Minnesota voters rejected a constitutional amendment that would have further banned marriage equality, breaking a 30-state streak of constitutional amendments that limit marriage equality.

Supporters of equality, like President Barack Obama, won reelection, even after publically supporting full equality, including marriage equality for LGBT people.

And amazing numbers of LGBT people were elected to national, state, and local offices, providing visibility and leadership for the country, and being elected while being out about their LGBT identity.

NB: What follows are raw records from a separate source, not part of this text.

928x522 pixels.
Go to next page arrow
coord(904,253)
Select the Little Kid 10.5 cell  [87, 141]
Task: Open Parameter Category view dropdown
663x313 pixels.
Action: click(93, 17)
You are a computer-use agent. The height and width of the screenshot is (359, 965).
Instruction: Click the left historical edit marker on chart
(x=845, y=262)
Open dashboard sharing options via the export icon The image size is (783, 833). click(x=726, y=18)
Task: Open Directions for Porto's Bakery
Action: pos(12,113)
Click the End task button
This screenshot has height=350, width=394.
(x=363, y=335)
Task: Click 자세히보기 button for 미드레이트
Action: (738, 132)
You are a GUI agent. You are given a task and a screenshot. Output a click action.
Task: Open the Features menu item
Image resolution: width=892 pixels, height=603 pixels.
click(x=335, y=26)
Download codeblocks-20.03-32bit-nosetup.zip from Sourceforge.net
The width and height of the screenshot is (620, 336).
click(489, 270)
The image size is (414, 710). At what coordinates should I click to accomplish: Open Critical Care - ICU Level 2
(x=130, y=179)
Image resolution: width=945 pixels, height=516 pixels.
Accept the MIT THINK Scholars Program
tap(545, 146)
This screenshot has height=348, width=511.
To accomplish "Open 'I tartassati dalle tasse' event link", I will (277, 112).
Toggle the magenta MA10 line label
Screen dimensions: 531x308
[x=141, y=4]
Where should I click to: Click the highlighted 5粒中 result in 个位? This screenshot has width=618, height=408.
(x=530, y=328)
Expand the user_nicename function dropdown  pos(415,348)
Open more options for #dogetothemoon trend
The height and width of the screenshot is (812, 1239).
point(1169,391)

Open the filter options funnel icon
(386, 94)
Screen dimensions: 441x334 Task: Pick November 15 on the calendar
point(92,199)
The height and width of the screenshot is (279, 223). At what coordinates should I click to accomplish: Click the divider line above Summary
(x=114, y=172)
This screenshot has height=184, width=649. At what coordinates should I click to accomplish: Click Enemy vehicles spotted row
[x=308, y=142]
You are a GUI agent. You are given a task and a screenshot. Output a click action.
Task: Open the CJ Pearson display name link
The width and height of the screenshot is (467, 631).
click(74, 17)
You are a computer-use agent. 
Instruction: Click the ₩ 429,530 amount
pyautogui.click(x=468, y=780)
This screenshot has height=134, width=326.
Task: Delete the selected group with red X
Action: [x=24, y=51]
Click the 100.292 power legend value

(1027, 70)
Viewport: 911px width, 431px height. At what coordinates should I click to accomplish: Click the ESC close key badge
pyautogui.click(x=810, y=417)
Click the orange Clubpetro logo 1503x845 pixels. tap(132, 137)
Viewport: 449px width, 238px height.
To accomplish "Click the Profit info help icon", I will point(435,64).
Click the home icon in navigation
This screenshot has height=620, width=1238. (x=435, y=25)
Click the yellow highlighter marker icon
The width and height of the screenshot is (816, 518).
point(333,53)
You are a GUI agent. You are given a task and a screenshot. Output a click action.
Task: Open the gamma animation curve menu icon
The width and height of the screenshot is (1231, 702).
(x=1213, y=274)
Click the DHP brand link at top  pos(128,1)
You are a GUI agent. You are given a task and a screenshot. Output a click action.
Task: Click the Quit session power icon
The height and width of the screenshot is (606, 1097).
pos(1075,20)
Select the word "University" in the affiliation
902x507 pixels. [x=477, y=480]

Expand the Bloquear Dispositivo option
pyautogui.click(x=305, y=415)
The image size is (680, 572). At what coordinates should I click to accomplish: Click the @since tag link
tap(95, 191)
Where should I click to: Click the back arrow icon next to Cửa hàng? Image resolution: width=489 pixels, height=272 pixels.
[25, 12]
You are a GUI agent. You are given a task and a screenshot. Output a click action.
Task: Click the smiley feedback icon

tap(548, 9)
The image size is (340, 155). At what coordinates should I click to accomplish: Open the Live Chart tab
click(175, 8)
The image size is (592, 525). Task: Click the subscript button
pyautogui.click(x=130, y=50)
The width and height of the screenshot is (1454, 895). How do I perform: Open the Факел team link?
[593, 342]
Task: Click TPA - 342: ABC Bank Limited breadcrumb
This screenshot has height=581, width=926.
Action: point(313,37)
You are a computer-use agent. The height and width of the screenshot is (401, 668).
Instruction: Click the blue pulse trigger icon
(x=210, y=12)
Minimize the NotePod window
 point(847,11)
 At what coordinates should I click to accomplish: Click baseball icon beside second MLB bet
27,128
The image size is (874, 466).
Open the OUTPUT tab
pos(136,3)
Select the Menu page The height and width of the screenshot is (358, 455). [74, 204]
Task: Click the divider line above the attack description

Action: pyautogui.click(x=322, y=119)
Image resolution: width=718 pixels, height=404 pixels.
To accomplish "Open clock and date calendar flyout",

The LGBT movement partnered successfully with other progressive campaigns, leading to wins that will protect LGBT people, as well as other minority groups. Minnesota rejected a strict voter ID constitutional amendment, which had the possibility of disenfranchising LGBT voters, as well as other minority groups, students, and seniors. Additionally, LGBT advocates supported the Maryland version of the DREAM Act, which was also supported by LGBT advocates.

Millions of people voted to be on the right side of history. As we said to our constituency, “Equality for LGBT people is no longer a partisan issue but an issue of human dignity. And we at GLAAD will not stop until full equality is a reality for everyone.”  

Leading up to Election Day, GLAAD worked to counter and expose anti-LGBT activists as they spent countless hours and millions of dollars spreading misinformation about LGBT families. GLAAD also brought the stories of loving and committed couples and our allies to voters across Maine, Maryland, Minnesota and Washington, helping Americans better understand the families at the heart of Tuesday's votes.